The Third Word:
“Dear woman, here is your son.”
Copyright © 2007, Linda E. S. Roberts. For permission to use this picture, please contact Mark.
As Jesus was dying, his mother was among those who had remained with him. Most of the male disciples had fled, with the exception of one whom the Fourth Gospel calls “the disciple he loved.” We can’t be exactly sure of the identity of this beloved disciple, though most interpreters believe he is John, who is also the one behind the writing of this Gospel.
No matter who the beloved disciple was, it’s clear that Jesus was forging a relationship between this disciple and his mother, one in which the disciple would take care of Mary financially and in other ways. Jesus wanted to make sure she would be in good hands after his death.
The presence of Mary at the cross adds both humanity and horror to the scene. We are reminded that Jesus was a real human being, a man who had once been a boy who had once been a baby carried in the womb of his mother. Even as he was dying on the cross as the Savior of the world, Jesus was also a son, a role he didn’t neglect in his last moments.
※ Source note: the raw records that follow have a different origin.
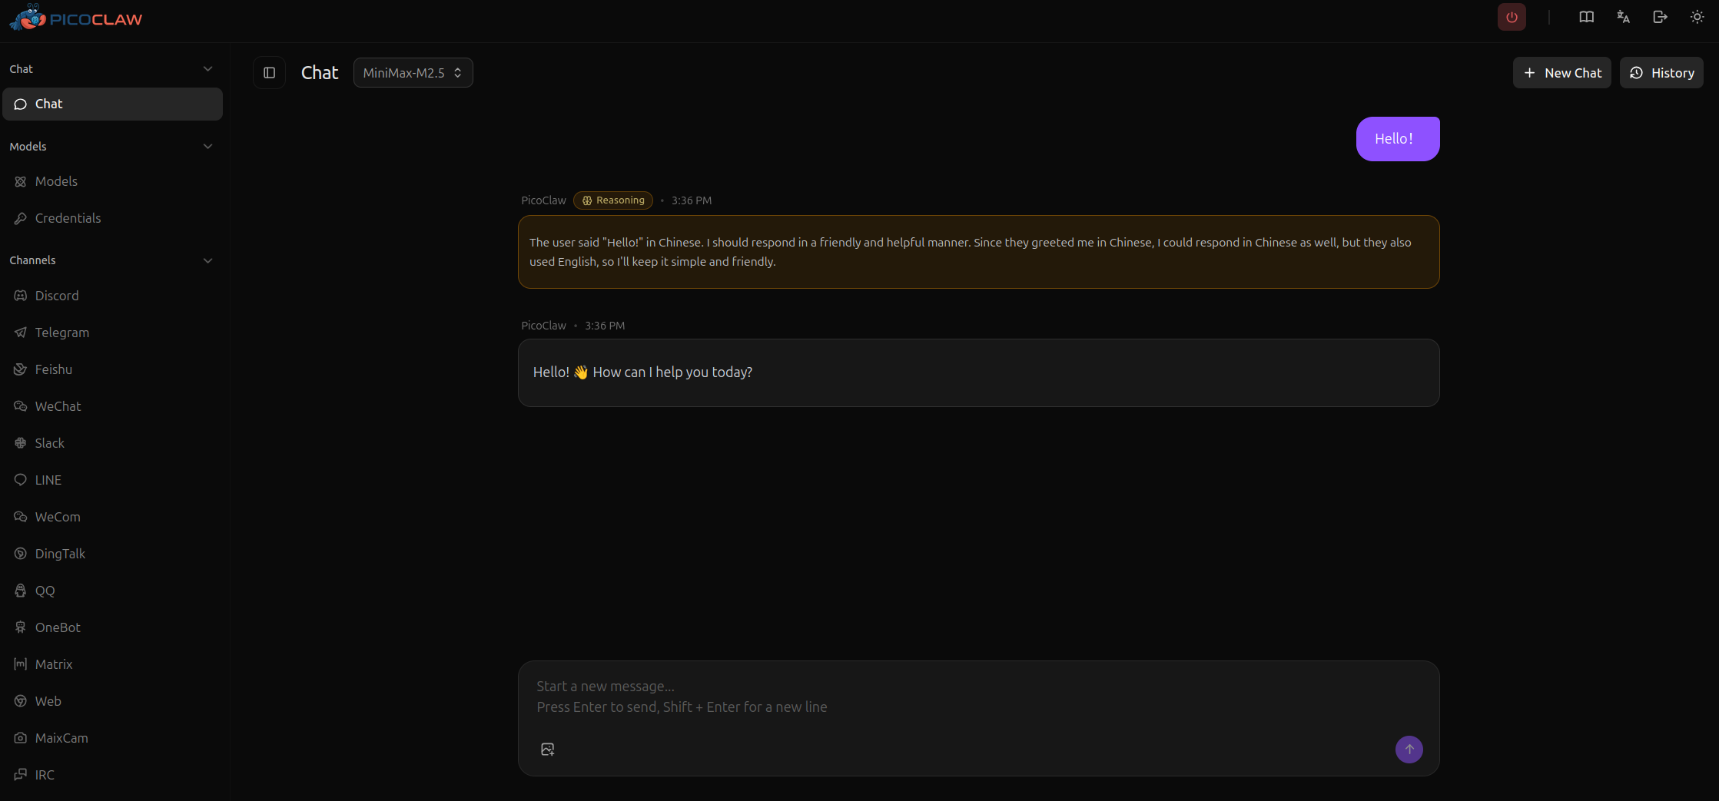Click the message input field
This screenshot has width=1719, height=801.
[977, 697]
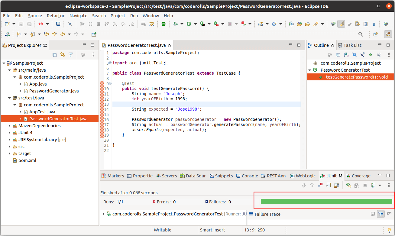395x236 pixels.
Task: Save the current file
Action: (x=21, y=24)
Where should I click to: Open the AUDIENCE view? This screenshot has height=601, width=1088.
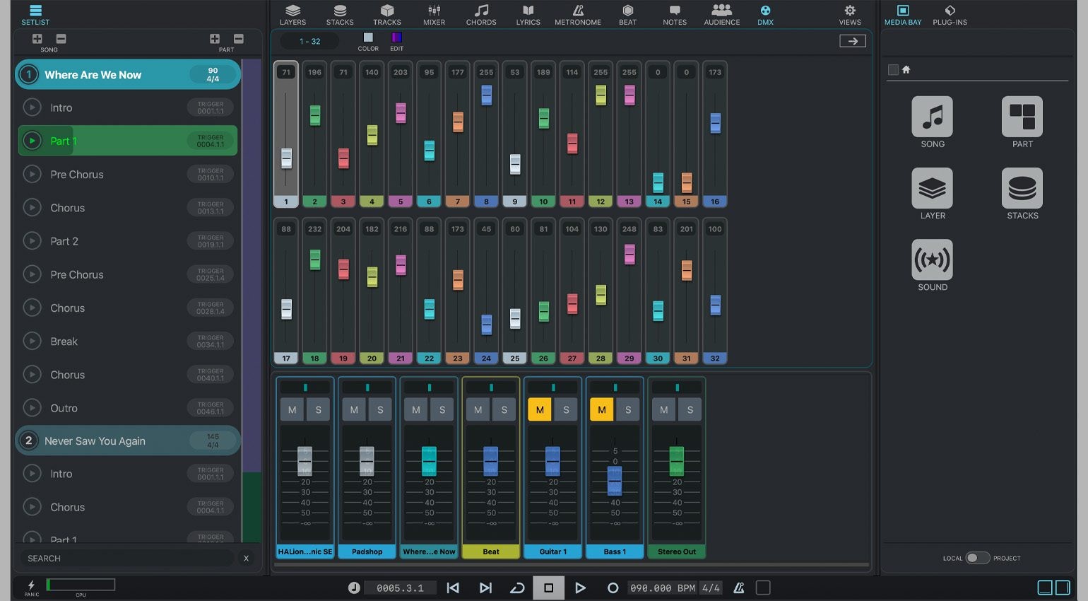(x=721, y=14)

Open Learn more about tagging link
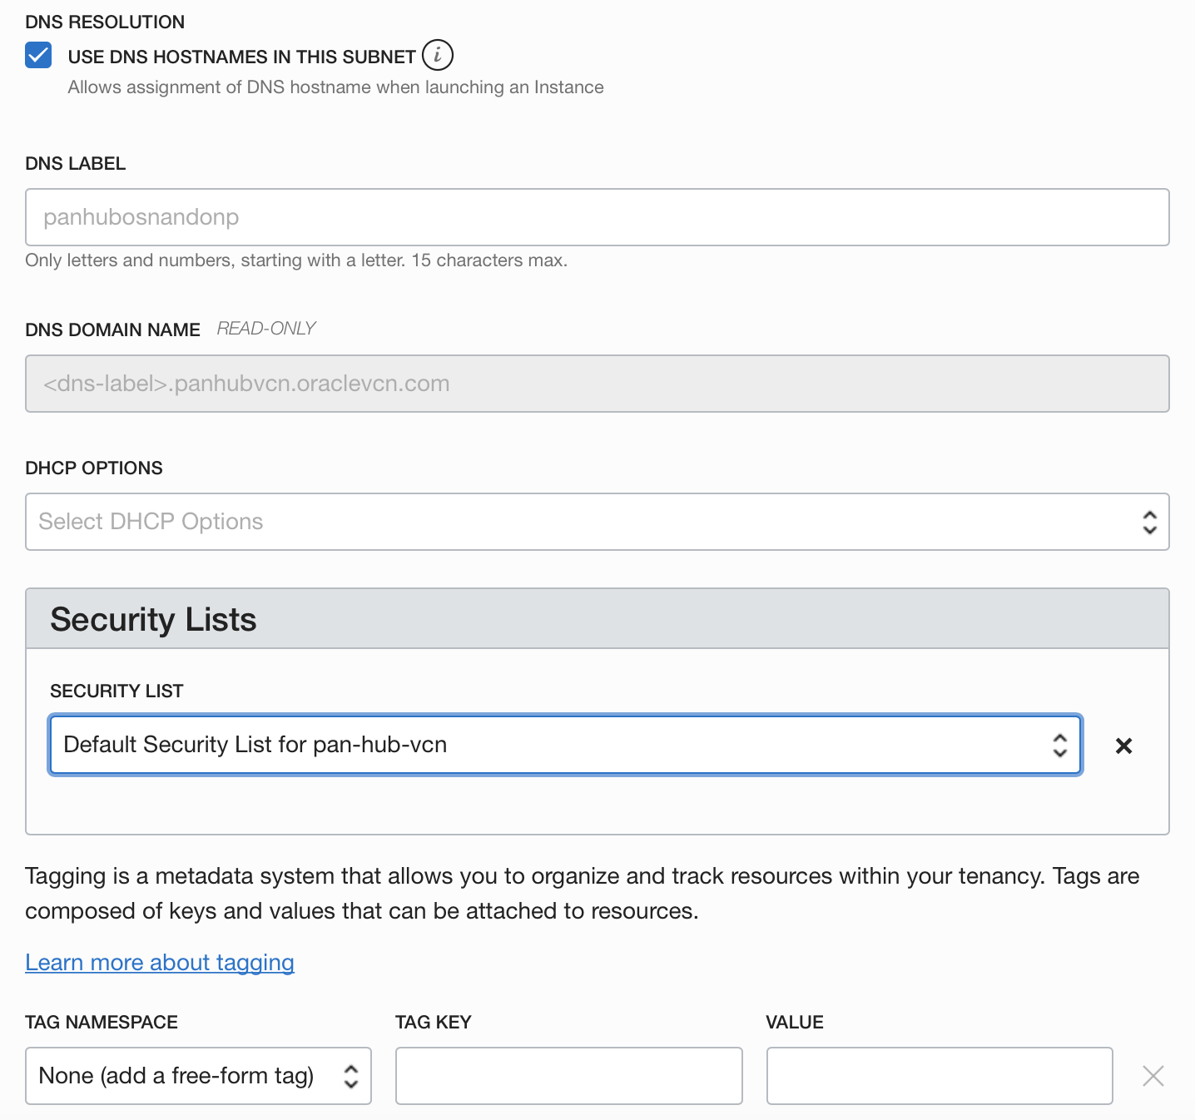point(160,963)
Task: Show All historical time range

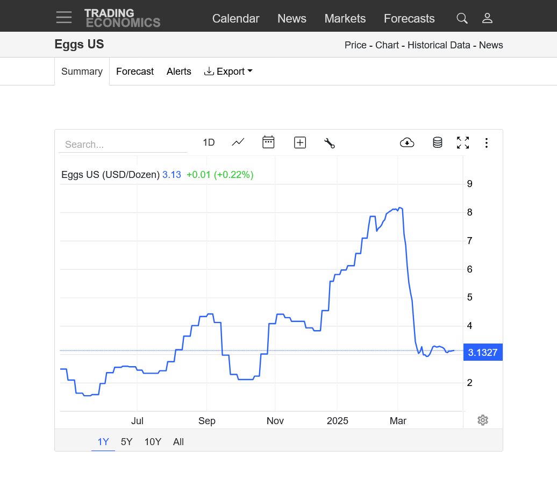Action: (178, 442)
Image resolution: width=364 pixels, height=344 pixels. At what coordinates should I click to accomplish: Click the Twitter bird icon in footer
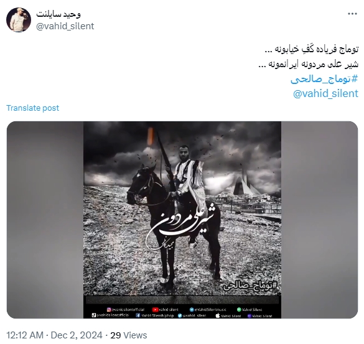tap(180, 316)
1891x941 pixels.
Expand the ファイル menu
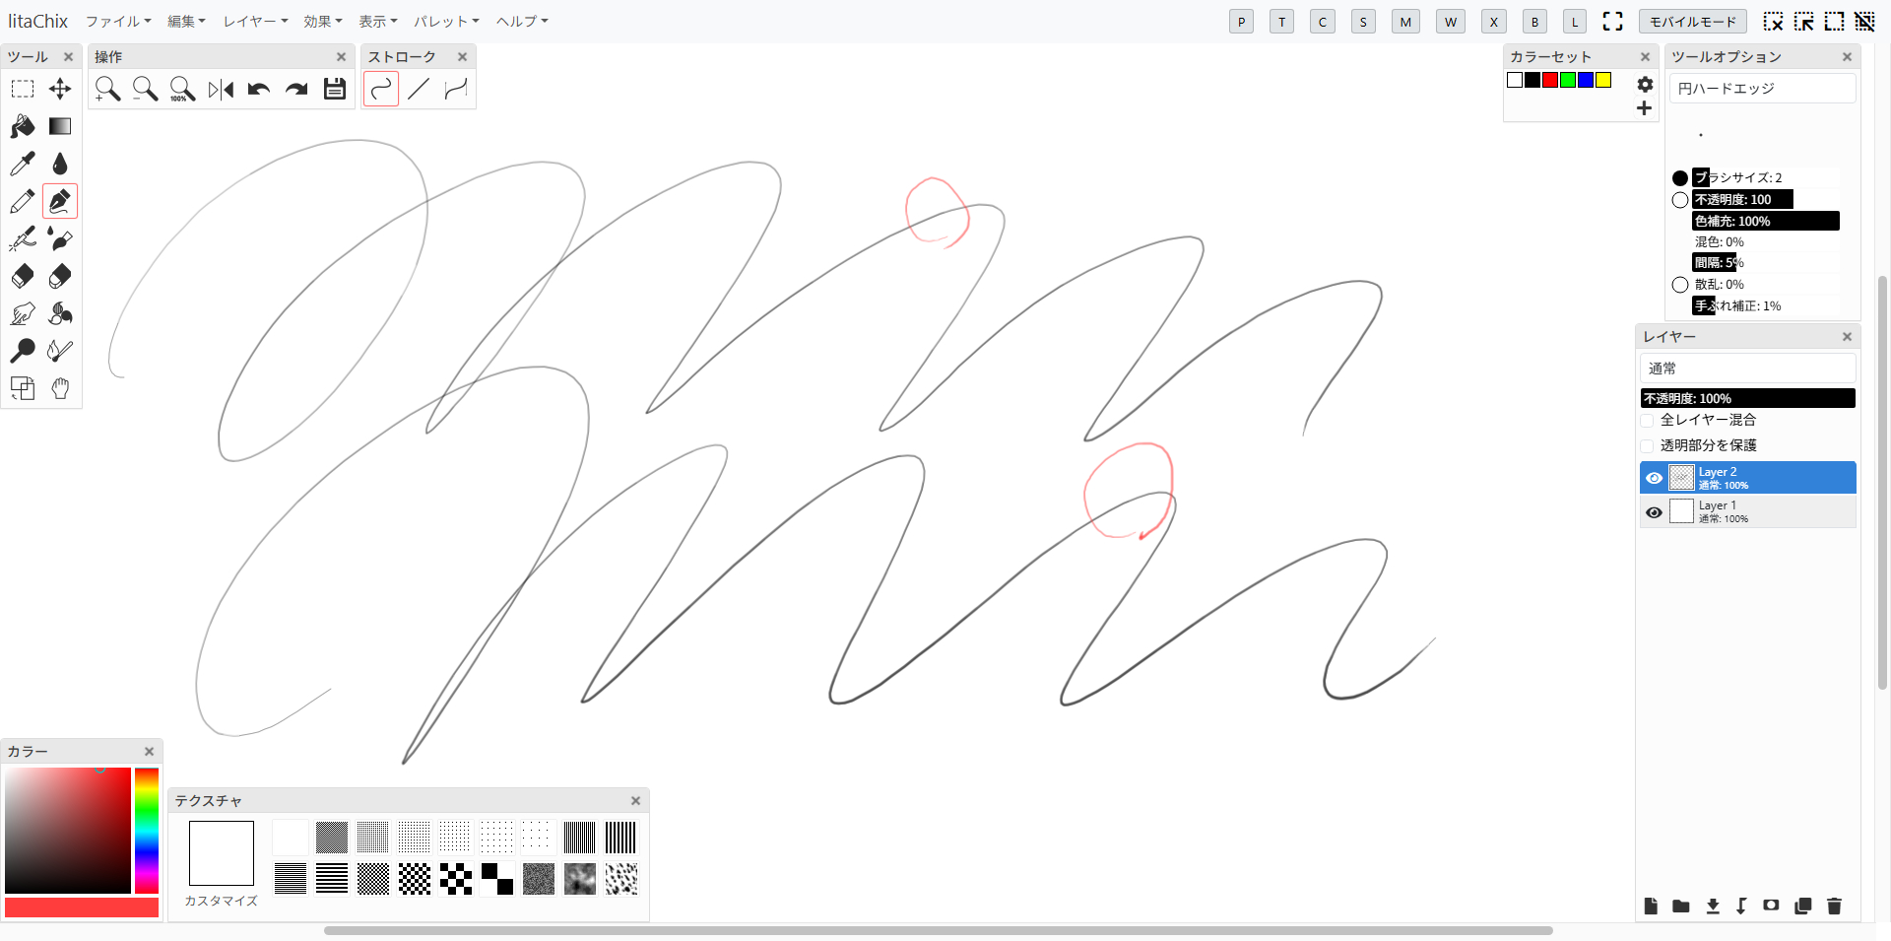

When we think of the crucifixion of Jesus from the perspective of his mother, our horror increases dramatically. The death of a child is one of the most painful of all parental experiences. To watch one’s beloved child experience the extreme torture of crucifixion must have been unimaginably terrible. We’re reminded of the prophecy of Simeon shortly after Jesus’ birth, when he said to Mary: “And a sword will pierce your very soul” (Luke 2:35).
This scene helps us not to glorify or over-spiritualize the crucifixion of Jesus. He was a real man, true flesh and blood, a son of a mother, dying with unbearable agony. His suffering was altogether real, and he took it on for you and for me.
Questions for Reflection
What does Mary’s presence at the cross evoke in you? Why do you think was it necessary for Jesus to suffer physical pain as he died?
Lord Jesus, the presence of your mother at the cross engages my heart. You are no longer only the Savior dying for the sins of the world. You are also a fully human man, a son with a mother.
O Lord, how can I begin to thank you for what you suffered? My words fall short. My thoughts seem superficial and vague. Nevertheless, I offer my sincere gratitude for your suffering. Thank you for bearing my sin on the cross. I give you my praise, my love, my heart . . . all that I am, because you have given me all that you are.
All praise be to you, Lord Jesus, fully God and fully human, Savior of the world . . . my Savior! Amen.